[Stored data]
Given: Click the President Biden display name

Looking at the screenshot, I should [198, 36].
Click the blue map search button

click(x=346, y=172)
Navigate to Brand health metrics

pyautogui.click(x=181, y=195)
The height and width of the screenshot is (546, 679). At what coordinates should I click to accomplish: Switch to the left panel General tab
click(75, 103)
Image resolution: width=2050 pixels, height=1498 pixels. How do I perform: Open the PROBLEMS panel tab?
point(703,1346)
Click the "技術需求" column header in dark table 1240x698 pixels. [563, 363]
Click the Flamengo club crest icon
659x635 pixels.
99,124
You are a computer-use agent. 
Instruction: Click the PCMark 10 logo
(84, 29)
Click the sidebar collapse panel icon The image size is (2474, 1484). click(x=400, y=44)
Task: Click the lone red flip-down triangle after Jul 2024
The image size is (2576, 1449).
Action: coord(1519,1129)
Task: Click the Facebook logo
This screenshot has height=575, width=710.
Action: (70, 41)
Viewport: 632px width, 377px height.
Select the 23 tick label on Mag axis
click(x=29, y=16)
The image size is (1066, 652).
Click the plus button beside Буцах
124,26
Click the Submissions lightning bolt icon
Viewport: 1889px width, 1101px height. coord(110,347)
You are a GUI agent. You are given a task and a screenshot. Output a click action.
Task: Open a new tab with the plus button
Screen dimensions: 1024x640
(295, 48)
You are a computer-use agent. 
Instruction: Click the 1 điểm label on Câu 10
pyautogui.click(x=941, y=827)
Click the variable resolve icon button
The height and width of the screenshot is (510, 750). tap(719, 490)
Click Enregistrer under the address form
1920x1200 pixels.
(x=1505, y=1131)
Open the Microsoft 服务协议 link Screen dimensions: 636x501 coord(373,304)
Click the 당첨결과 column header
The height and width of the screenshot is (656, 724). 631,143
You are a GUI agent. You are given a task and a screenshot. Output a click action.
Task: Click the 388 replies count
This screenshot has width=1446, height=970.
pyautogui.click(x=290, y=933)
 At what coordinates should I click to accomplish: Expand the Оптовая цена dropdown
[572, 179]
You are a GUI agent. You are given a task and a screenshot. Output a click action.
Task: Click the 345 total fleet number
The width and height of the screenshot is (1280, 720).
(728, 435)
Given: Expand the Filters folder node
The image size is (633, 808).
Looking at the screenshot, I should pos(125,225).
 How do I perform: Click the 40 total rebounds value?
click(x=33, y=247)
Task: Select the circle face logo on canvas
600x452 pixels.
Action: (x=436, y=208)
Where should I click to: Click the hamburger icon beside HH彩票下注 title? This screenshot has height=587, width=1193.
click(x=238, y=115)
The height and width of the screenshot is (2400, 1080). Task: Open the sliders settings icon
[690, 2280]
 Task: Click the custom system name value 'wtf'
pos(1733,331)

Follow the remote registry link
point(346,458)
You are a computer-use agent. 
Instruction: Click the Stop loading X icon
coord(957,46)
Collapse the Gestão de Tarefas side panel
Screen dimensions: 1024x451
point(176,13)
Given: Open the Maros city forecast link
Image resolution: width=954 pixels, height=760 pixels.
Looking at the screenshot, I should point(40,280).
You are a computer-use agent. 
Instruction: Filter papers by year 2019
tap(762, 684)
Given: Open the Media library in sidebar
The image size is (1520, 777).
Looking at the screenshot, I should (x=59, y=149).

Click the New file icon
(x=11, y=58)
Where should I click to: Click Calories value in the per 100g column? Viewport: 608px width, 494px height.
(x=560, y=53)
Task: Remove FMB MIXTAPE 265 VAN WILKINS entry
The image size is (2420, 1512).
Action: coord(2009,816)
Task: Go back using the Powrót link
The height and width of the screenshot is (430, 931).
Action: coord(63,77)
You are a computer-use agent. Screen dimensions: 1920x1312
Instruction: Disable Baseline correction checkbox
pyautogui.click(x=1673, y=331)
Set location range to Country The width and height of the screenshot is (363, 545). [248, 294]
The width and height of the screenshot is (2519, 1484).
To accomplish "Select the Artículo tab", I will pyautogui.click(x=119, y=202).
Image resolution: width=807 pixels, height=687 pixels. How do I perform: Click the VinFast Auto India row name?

_Short problem:_ Could you reproduce every one of the records above, word for word and without changing anything?

_Output below:_
Given: Click the President Biden display name

Looking at the screenshot, I should [198, 36].
Click the blue map search button

click(x=346, y=172)
Navigate to Brand health metrics

pyautogui.click(x=181, y=195)
The height and width of the screenshot is (546, 679). At what coordinates should I click to accomplish: Switch to the left panel General tab
click(75, 103)
Image resolution: width=2050 pixels, height=1498 pixels. How do I perform: Open the PROBLEMS panel tab?
point(703,1346)
Click the "技術需求" column header in dark table 1240x698 pixels. [563, 363]
Click the Flamengo club crest icon
659x635 pixels.
99,124
You are a computer-use agent. 
Instruction: Click the PCMark 10 logo
(84, 29)
Click the sidebar collapse panel icon The image size is (2474, 1484). click(x=400, y=44)
Task: Click the lone red flip-down triangle after Jul 2024
The image size is (2576, 1449).
Action: coord(1519,1129)
Task: Click the Facebook logo
This screenshot has height=575, width=710.
Action: (70, 41)
Viewport: 632px width, 377px height.
Select the 23 tick label on Mag axis
click(x=29, y=16)
The image size is (1066, 652).
Click the plus button beside Буцах
124,26
Click the Submissions lightning bolt icon
Viewport: 1889px width, 1101px height. coord(110,347)
You are a GUI agent. You are given a task and a screenshot. Output a click action.
Task: Open a new tab with the plus button
Screen dimensions: 1024x640
(295, 48)
You are a computer-use agent. 
Instruction: Click the 1 điểm label on Câu 10
pyautogui.click(x=941, y=827)
Click the variable resolve icon button
The height and width of the screenshot is (510, 750). tap(719, 490)
Click Enregistrer under the address form
1920x1200 pixels.
(x=1505, y=1131)
Open the Microsoft 服务协议 link Screen dimensions: 636x501 coord(373,304)
Click the 당첨결과 column header
The height and width of the screenshot is (656, 724). 631,143
You are a GUI agent. You are given a task and a screenshot. Output a click action.
Task: Click the 388 replies count
This screenshot has width=1446, height=970.
pyautogui.click(x=290, y=933)
 At what coordinates should I click to accomplish: Expand the Оптовая цена dropdown
[572, 179]
You are a GUI agent. You are given a task and a screenshot. Output a click action.
Task: Click the 345 total fleet number
The width and height of the screenshot is (1280, 720).
(728, 435)
Given: Expand the Filters folder node
The image size is (633, 808).
Looking at the screenshot, I should pos(125,225).
 How do I perform: Click the 40 total rebounds value?
click(x=33, y=247)
Task: Select the circle face logo on canvas
600x452 pixels.
Action: (x=436, y=208)
Where should I click to: Click the hamburger icon beside HH彩票下注 title? This screenshot has height=587, width=1193.
click(x=238, y=115)
The height and width of the screenshot is (2400, 1080). Task: Open the sliders settings icon
[690, 2280]
 Task: Click the custom system name value 'wtf'
pos(1733,331)

Follow the remote registry link
point(346,458)
You are a computer-use agent. 
Instruction: Click the Stop loading X icon
coord(957,46)
Collapse the Gestão de Tarefas side panel
Screen dimensions: 1024x451
point(176,13)
Given: Open the Maros city forecast link
Image resolution: width=954 pixels, height=760 pixels.
Looking at the screenshot, I should point(40,280).
You are a computer-use agent. 
Instruction: Filter papers by year 2019
tap(762, 684)
Given: Open the Media library in sidebar
The image size is (1520, 777).
Looking at the screenshot, I should (x=59, y=149).

Click the New file icon
(x=11, y=58)
Where should I click to: Click Calories value in the per 100g column? Viewport: 608px width, 494px height.
(x=560, y=53)
Task: Remove FMB MIXTAPE 265 VAN WILKINS entry
The image size is (2420, 1512).
Action: coord(2009,816)
Task: Go back using the Powrót link
The height and width of the screenshot is (430, 931).
Action: coord(63,77)
You are a computer-use agent. Screen dimensions: 1920x1312
Instruction: Disable Baseline correction checkbox
pyautogui.click(x=1673, y=331)
Set location range to Country The width and height of the screenshot is (363, 545). [248, 294]
The width and height of the screenshot is (2519, 1484).
To accomplish "Select the Artículo tab", I will pyautogui.click(x=119, y=202).
Image resolution: width=807 pixels, height=687 pixels. How do I perform: Click the VinFast Auto India row name?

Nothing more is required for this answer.